=== SUPPLIED ENTRIES ===
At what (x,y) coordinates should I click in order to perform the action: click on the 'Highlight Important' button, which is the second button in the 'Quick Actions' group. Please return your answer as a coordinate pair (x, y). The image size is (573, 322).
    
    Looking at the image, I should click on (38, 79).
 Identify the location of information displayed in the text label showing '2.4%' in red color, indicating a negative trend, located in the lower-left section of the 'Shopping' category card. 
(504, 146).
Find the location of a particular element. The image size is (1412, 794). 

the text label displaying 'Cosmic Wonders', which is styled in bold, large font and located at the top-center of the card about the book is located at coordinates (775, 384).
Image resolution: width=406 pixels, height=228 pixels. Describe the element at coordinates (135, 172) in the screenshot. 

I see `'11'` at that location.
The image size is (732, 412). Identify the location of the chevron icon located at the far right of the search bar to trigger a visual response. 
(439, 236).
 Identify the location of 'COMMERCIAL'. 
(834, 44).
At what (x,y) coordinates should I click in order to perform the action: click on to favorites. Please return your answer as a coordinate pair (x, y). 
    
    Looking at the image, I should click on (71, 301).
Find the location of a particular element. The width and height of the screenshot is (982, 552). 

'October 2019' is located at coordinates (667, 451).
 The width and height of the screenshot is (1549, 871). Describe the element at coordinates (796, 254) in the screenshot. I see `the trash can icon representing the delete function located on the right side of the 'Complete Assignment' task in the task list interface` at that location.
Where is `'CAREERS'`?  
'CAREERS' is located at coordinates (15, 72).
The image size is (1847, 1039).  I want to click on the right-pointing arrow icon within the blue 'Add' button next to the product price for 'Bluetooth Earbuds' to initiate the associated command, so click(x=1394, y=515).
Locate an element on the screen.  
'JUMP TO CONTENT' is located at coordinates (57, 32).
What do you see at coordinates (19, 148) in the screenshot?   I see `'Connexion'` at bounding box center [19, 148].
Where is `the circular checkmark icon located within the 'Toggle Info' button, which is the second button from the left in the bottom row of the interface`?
===
§ OBJECTIVE
Retype the rows from the very first line through the line containing "coordinates (57, 32).", including both of those lines, with every character unchanged.

§ RESPONSE TO THIS EXERCISE
At what (x,y) coordinates should I click in order to perform the action: click on the 'Highlight Important' button, which is the second button in the 'Quick Actions' group. Please return your answer as a coordinate pair (x, y). The image size is (573, 322).
    
    Looking at the image, I should click on (38, 79).
 Identify the location of information displayed in the text label showing '2.4%' in red color, indicating a negative trend, located in the lower-left section of the 'Shopping' category card. 
(504, 146).
Find the location of a particular element. The image size is (1412, 794). 

the text label displaying 'Cosmic Wonders', which is styled in bold, large font and located at the top-center of the card about the book is located at coordinates (775, 384).
Image resolution: width=406 pixels, height=228 pixels. Describe the element at coordinates (135, 172) in the screenshot. 

I see `'11'` at that location.
The image size is (732, 412). Identify the location of the chevron icon located at the far right of the search bar to trigger a visual response. 
(439, 236).
 Identify the location of 'COMMERCIAL'. 
(834, 44).
At what (x,y) coordinates should I click in order to perform the action: click on to favorites. Please return your answer as a coordinate pair (x, y). 
    
    Looking at the image, I should click on (71, 301).
Find the location of a particular element. The width and height of the screenshot is (982, 552). 

'October 2019' is located at coordinates (667, 451).
 The width and height of the screenshot is (1549, 871). Describe the element at coordinates (796, 254) in the screenshot. I see `the trash can icon representing the delete function located on the right side of the 'Complete Assignment' task in the task list interface` at that location.
Where is `'CAREERS'`?  
'CAREERS' is located at coordinates (15, 72).
The image size is (1847, 1039).  I want to click on the right-pointing arrow icon within the blue 'Add' button next to the product price for 'Bluetooth Earbuds' to initiate the associated command, so click(x=1394, y=515).
Locate an element on the screen.  
'JUMP TO CONTENT' is located at coordinates (57, 32).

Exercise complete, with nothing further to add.